New Falls v. LaHaye — Background

Here, a husband and wife owned a grocery store. The grocery store borrowed $325,000 secured by a mortgage on the real estate on which the store was situated along with the couple’s home. They further guaranteed the loan.

The grocery store filed a chapter 11 petition and confirmed a plan whereby the store and the personal property in the store were surrendered to the lender leaving a $100,000 deficiency. After confirmation, the lender refused to treat the claim as being reduced to $100,000 and asserted a claim against the husband and wife for the entire $325,000. The lender further commenced foreclosure proceedings against the home. As a result, the husband and wife filed their own chapter 11 petition.

 

Fifth Circuit: Lender Cannot Relitigate Debt

The Fifth Circuit affirmed the district court’s holding that the lender could not relitigate the debt as it had been reduced in the store’s confirmed plan of reorganization. It further held that merely because the store had not been formally conveyed to the lender, the claim had not been reduced. In fact, the plan’s terms lifted the automatic stay, allowing the lender to take title by foreclosure or voluntary transfer.

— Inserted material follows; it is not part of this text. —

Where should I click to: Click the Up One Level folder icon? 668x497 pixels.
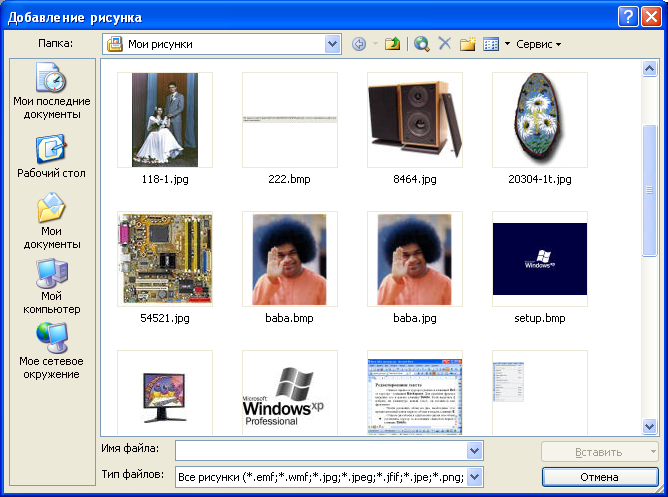tap(393, 44)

The lender unsuccessfully argued that the husband and wife could not take advantage of the grocery store’s plan by discharging the guaranty. The Fifth Circuit found that discharge was not the issue here. The issue was the grocery store’s plan constituted a partial release of the lender’s secured claim against the husband and wife. By analogy, the Fifth Circuit compared the surrender of the grocery store’s real estate as being no different than if the grocery store had paid cash to the lender. Under these circumstances, the lender’s claim had been partially reduced by the value of the land. It was not discharged.

Holding that the provisions of a confirmed plan were binding on the debtor and its creditors, the lender was therefore precluded from relitigating the provisions of the plan once it was confirmed, whether or not the lender had accepted the plan or objected to the plan. The lender’s option was to appeal, not to collaterally attack the grocery store’s plans by pursuing a claim against the husband and wife.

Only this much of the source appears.